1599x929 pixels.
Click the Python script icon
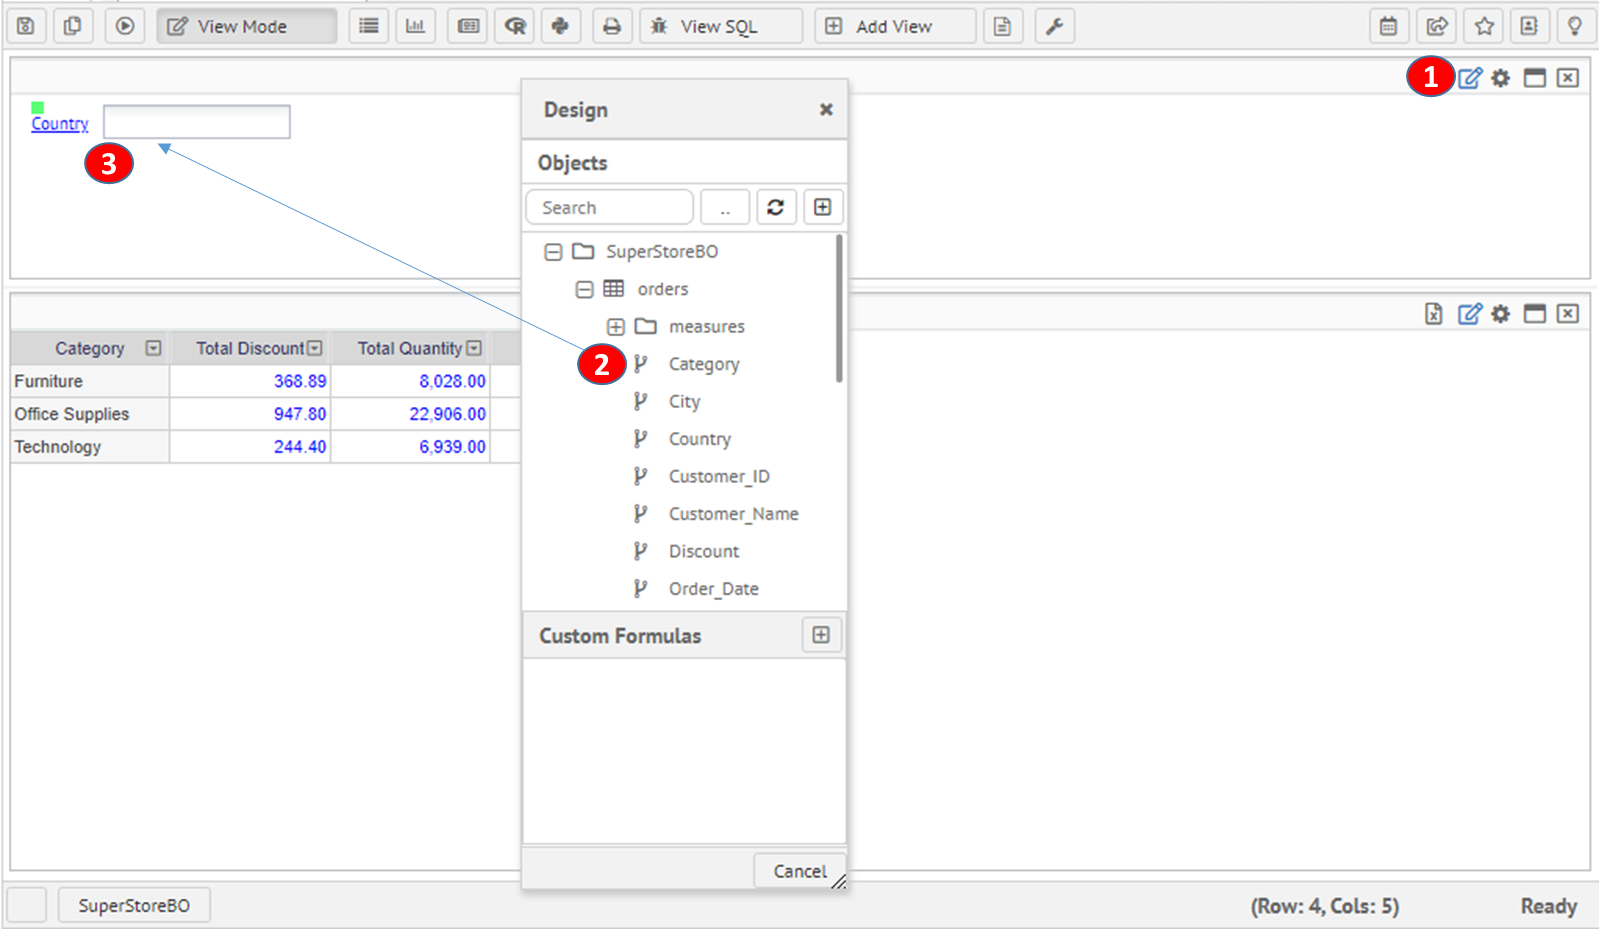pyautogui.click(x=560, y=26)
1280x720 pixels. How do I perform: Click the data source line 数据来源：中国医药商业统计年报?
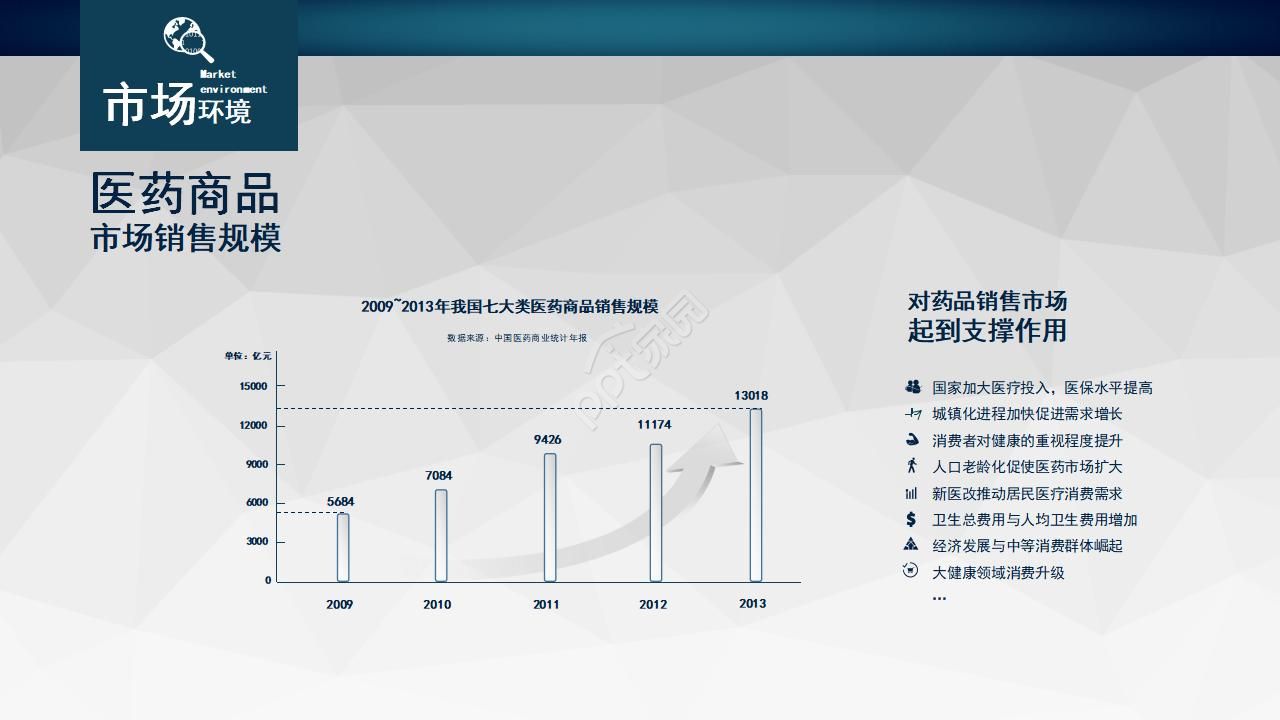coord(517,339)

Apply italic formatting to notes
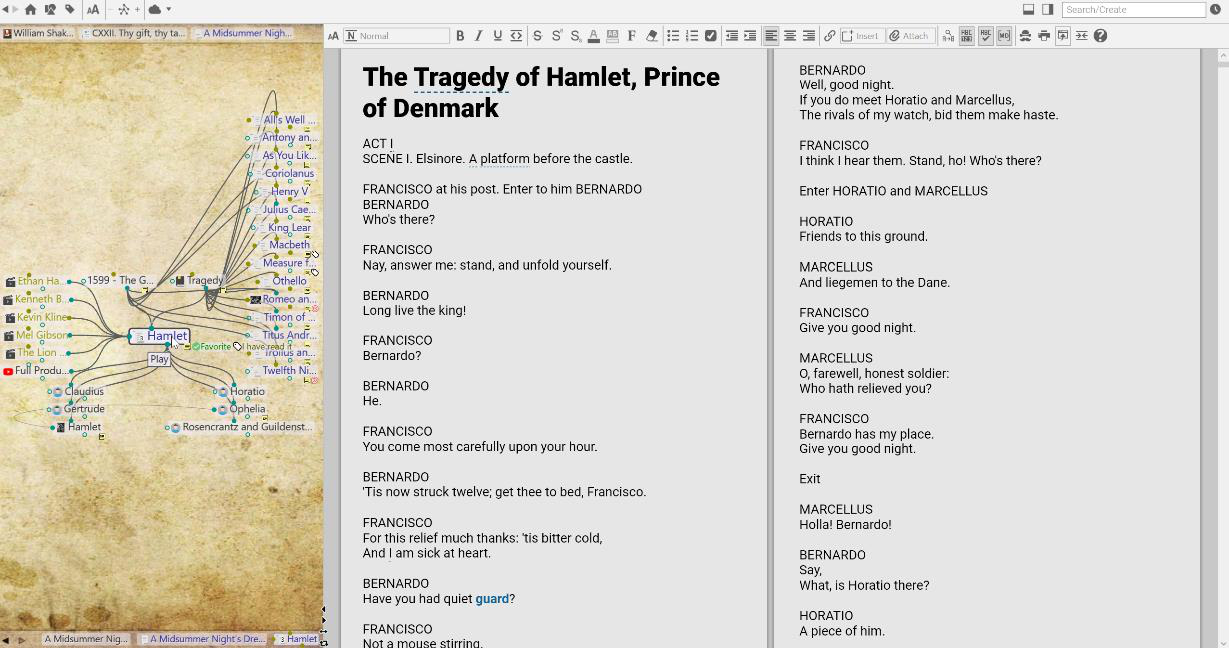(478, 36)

++++++++

■ **ACTIVITY**
Each record must be returned exactly as it stands, and the images omitted.

■ **SOLUTION FOR THIS PROBLEM**
1599x929 pixels.
Click the Python script icon
pyautogui.click(x=560, y=26)
1280x720 pixels. How do I perform: Click the data source line 数据来源：中国医药商业统计年报?
coord(517,339)

Apply italic formatting to notes
(478, 36)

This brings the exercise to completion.